_Problem to work on:_
Rewrite the listing below, swapping "favorites" for "bookmarks" and leaving everything else as is. Omit the pictures.

— Begin —

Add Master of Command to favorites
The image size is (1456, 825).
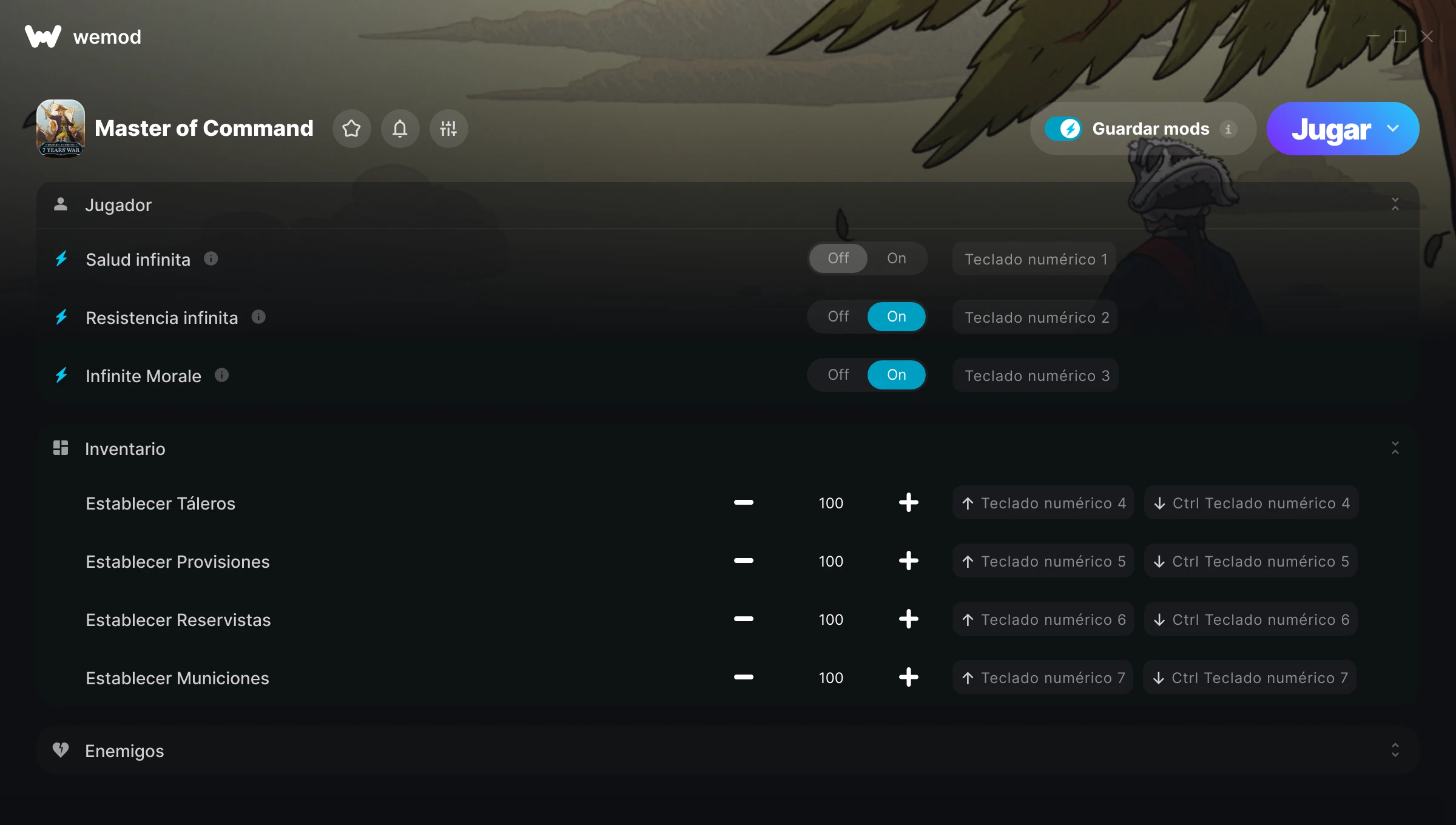click(351, 129)
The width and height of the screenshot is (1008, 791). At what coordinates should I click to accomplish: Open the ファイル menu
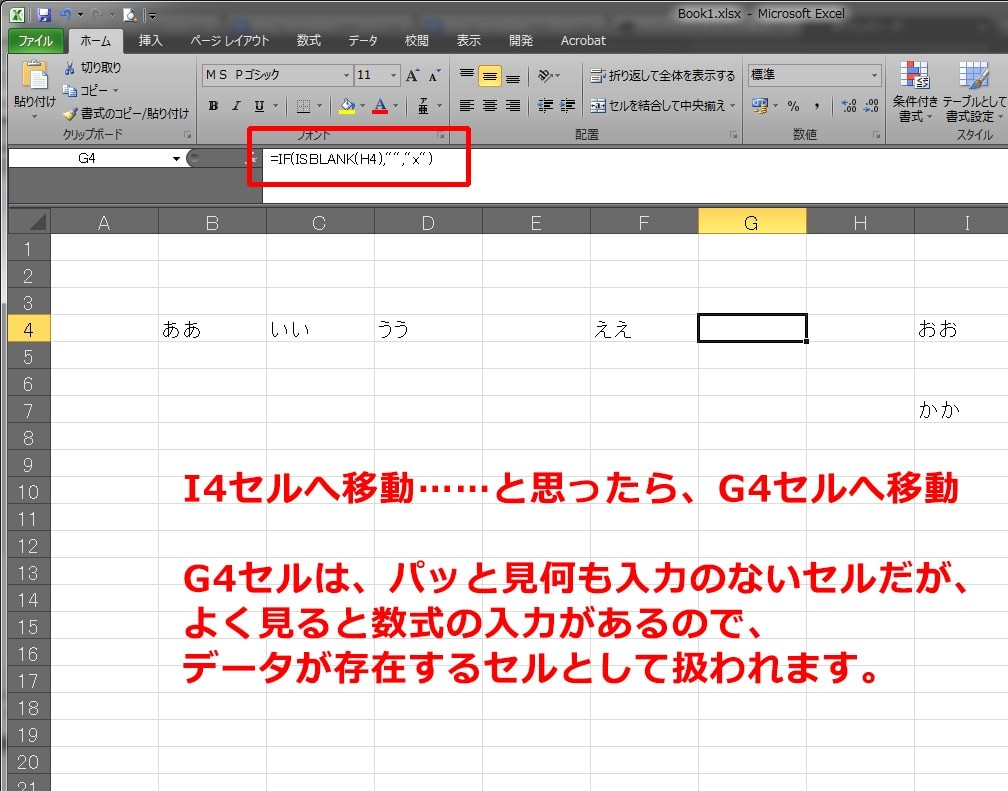point(39,41)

— End —

_The solution:_
Add Master of Command to bookmarks
The image size is (1456, 825).
click(351, 129)
The width and height of the screenshot is (1008, 791). At what coordinates should I click to accomplish: Open the ファイル menu
point(39,41)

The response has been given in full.